Cakra mengusap wajah. Ia pikir ada hal genting yang terjadi di rumah. "Tinggalin aja, selingkuh itu penyakit permanen. Dia nggak akan bisa sembuh."
"Tapi Dila sayang, Bang ... huhuhu...."
"Jangan jadi perempuan bodoh. Kamu itu berharga. Kalau dia aja nggak bisa menghargai kamu yang notabenenya masih orang lain, gimana nanti?"
Ini adalah kesekian kalinya Dila merengek soal pacarnya yang berengsek. Kini sang adik terdiam lama di ujung telepon. Cakra berharap adiknya bisa berpikir lebih jernih dalam menghadapi masalah ini.

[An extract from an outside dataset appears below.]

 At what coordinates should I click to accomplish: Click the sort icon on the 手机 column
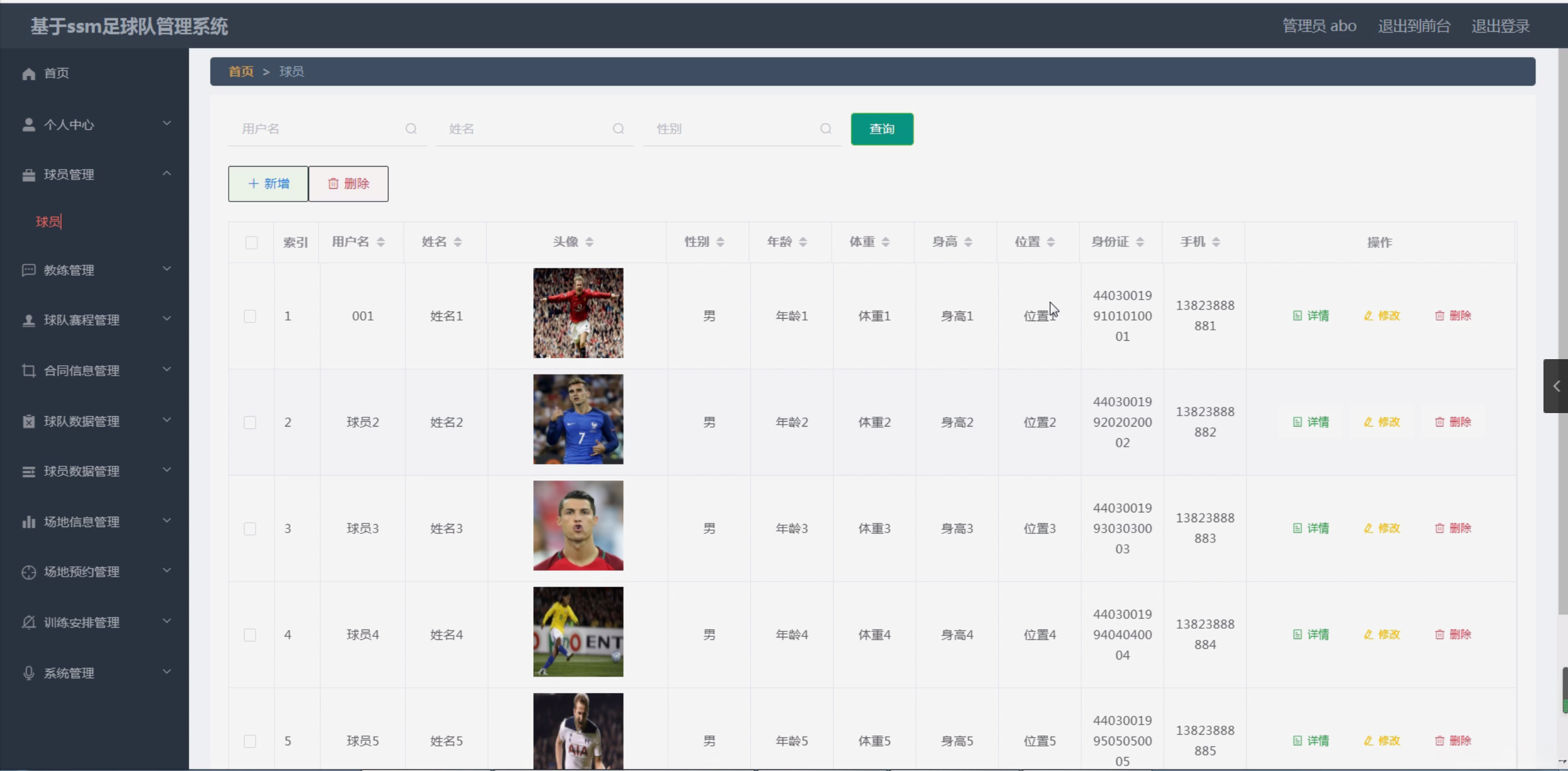click(1216, 242)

"Kenapa, sih, laki-laki kayak Abang susah banget dicari?"
"Sekarang lebih baik kamu renungin baik-baik. Abang lagi di jalan."
Dila masih terisak di ujung telepon, tetapi tak lama ia menyahut, "Ya udah, deh, nanti malam aku telepon, ya. Bye, Bang Cakra sayang."

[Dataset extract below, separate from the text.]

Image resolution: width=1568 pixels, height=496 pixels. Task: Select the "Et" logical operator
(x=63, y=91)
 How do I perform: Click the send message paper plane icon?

"Sayang kalau ada maunya doang kamu."
Cakra mengarahkan setir ke kiri. Mobilnya memasuki pekarangan sebuah rumah megah. Rangkaian bunga yang bertuliskan happy anniversary to Bapak Rinto dan Ibu Irma Nasution from When The Flowers Talk terpajang di teras.
"Hehehe ... pokoknya Dila sayang Abang!"
"Iya, Abang sayang kamu juga."
"So sweet ...."
Cakra menggeleng diiringi senyum lebar. Panggilan mereka berakhir di sana. Ia keluar mobil, kemudian membuka pintu penumpang, mengambil bingkisan besar khusus dari kantor dan parcel titipan para senior. Pak Rinto sudah jarang pergi ke kantor, pekerjaannya pun diambil alih orang lain. Beliau resmi pensiun tahun depan. Cakra berharap semoga tidak mati kebosanan di tengah-tengah perkumpulan bapak-bapak lanjut usia.
***
Kenanga masih setia menampilkan senyum lima jari. Giginya sekarang kering akibat diterpa AC.

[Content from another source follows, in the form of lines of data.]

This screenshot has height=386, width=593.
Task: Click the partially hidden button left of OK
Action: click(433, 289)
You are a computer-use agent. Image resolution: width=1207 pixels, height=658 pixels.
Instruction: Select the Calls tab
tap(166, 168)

Obrolan para wanita Adhyaksa Dharmakarini sama saja dengan obrolan ibu-ibu kompleks di depan tukang sayur kesayangan. Mulai dari suami, anak, cucu, tetangga sebelah, model kebaya terbaru, tempat bros berkualitas, dan lain-lain. Namun, demi menjaga kerja sama yang terjalin, gadis itu rela-rela saja hadir di acara ulang tahun pernikahan Bu Irma. Ia bahkan meminta dua abang sepupu paling setia mengantarnya kemari, karena tiba-tiba malas membawa mobil. Kebetulan sekali Dio dan Juniko hendak pergi mengunjungi galeri milik Daniel Adhitama katanya.
KAMU SEDANG MEMBACA
When The Flowers Talk ✓
Romance[END] Bagi Kenanga, Cakrawala merupakan tempat bernaungnya bintang-bintang, bukan tempatnya bunga-bunga bermekaran. Karena itu mereka tidak memiliki keterikatan yang cocok sama sekali. Sementara bagi Cakrawala, Kenanga bukanlah sebatas bunga kesayan...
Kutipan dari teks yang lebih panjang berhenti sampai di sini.